Remembering Einstein's Legacy
January 17, 2005In front of 800 German and international guests, Chancellor Gerhard Schröder on Wednesday officially opened the Year of Einstein, Germany's tribute to its most famous scientist.
Schröder, who last year made innovation and new technology one of his government's policy focus, said Germany should create a "culture of science" that would create an atmosphere of technological advancement and risk-taking. He also said researchers should more readily share their knowledge and make it understandable to the general public and hard-to-reach audiences, such as schoolchildren.
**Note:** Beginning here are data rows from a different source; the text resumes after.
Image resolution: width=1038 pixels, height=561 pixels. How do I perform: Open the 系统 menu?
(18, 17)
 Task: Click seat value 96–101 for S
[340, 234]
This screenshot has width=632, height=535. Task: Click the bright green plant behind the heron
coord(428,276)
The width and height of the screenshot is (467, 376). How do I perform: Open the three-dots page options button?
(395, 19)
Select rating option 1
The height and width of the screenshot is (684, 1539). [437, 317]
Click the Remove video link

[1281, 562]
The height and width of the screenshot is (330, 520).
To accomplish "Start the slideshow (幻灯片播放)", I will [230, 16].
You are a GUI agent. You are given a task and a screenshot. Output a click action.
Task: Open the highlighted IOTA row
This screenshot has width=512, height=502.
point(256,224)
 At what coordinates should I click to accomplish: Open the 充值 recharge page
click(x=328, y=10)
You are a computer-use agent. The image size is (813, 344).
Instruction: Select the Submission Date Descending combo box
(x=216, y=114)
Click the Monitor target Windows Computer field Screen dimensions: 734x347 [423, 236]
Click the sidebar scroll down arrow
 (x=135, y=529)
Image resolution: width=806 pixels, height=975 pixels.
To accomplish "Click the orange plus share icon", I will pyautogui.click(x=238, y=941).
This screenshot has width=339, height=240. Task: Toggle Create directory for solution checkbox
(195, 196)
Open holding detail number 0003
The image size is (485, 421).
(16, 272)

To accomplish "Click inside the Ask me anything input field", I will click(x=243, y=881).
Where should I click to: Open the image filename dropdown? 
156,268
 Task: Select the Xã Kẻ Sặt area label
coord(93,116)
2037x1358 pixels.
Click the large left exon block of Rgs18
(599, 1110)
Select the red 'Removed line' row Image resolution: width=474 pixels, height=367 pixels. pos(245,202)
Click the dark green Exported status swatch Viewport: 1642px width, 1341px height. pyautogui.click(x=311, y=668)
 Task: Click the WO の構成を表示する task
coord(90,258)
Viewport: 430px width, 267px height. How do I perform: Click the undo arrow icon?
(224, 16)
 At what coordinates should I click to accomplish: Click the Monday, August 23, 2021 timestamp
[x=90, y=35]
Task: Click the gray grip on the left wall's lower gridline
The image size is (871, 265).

The Chancellor's speech in the German Historical Museum in Berlin kicked off a year-long tribute to Einstein, who died 50 years ago this year. Exhibits, cultural events and lectures on the man, his radical theories and his life in Germany before fleeing the Nazis in the 1932 will dominate the program.
Featured prominently will be his General Theory of Relativity, which turns 100 this year. E=mc² enabled physicists to make predictions about the curvature of space through large masses and also the description of an expanding universe long before the theory of a Big Bang was established. It also has been one of the world's most enduring scientific lessons, even resonating with people who don't know the first thing about physics.
A science revolution
"Through Albert Einstein's work, humankind's horizons expanded endlessly, and at the same time our image of the universe has reached a harmony and intimacy that people could only have dreamed of until then," Danish Nobel Prize-winning physicist Niels Bohr once said.
Christoph Lehner, a historian at the Max Planck Institute for the History of Science in Berlin, called Einstein's theories "millennial occasions." Numerous circumstances had to come together in order for him to have made the discoveries, Lehner said. A certain amount of irreverence on Einstein's part was needed.
"Einstein was an extremely independent thinker. He absolutely refused to believe in authority, " Lehner said. This was an extremely important characteristic for his work, since he had to break with deep traditions for his work.
Einstein's own explanation for his creativity doesn't sound anything like genius. Normal adults don't think about the problem of time and space, he once said. "That's above all the work of children. I, on the other hand, developed so very slowly that I first started to think about space and time as an adult. Naturally, I got deeper into the problem than an average child."
Physicist and pacifist
But the Nobel Prize winner had more on his mind than just questions of physics. Einstein fled Germany under the Nazi regime in 1932, never again to set foot on German soil. He moved to Princeton, New Jersey, where he worked at the Institute for Advanced Study at Princeton University.
A committed pacifist, Albert Einstein lobbied for a single world government. In the area of peace and conflict studies, Einstein's positions are still current, said Thomas Held of the German Foundation for Peace Studies. Einstein had spent a good deal of time contemplating what a political means to peace might be.
"He wasn't a pure pacifist," said Held. Einstein had also thought about the limits of civilian means toward peacekeeping, and had asked himself when the military would need to intervene. Thus Einstein, fearing the Germans would build atomic weapons, wrote a letter to then US President Franklin D. Roosevelt recommending the Americans build an atom bomb. It was a recommendation he later regretted.
The Year of Einstein will be celebrated with exhibits, international conferences, the reopening of Einstein's summer house near Potsdam, and many other events related to the physicist. The activities will be sponsored by, among others, the Max Planck Institute and the Einstein Forum.
DW-TV is starting the Year of Einstein with a 12 part series. Every 14 days, the science program "Tomorrow Today" will have specials on Einstein's theories; the first is on the relativity of time, others will focus on topics like the speed of light.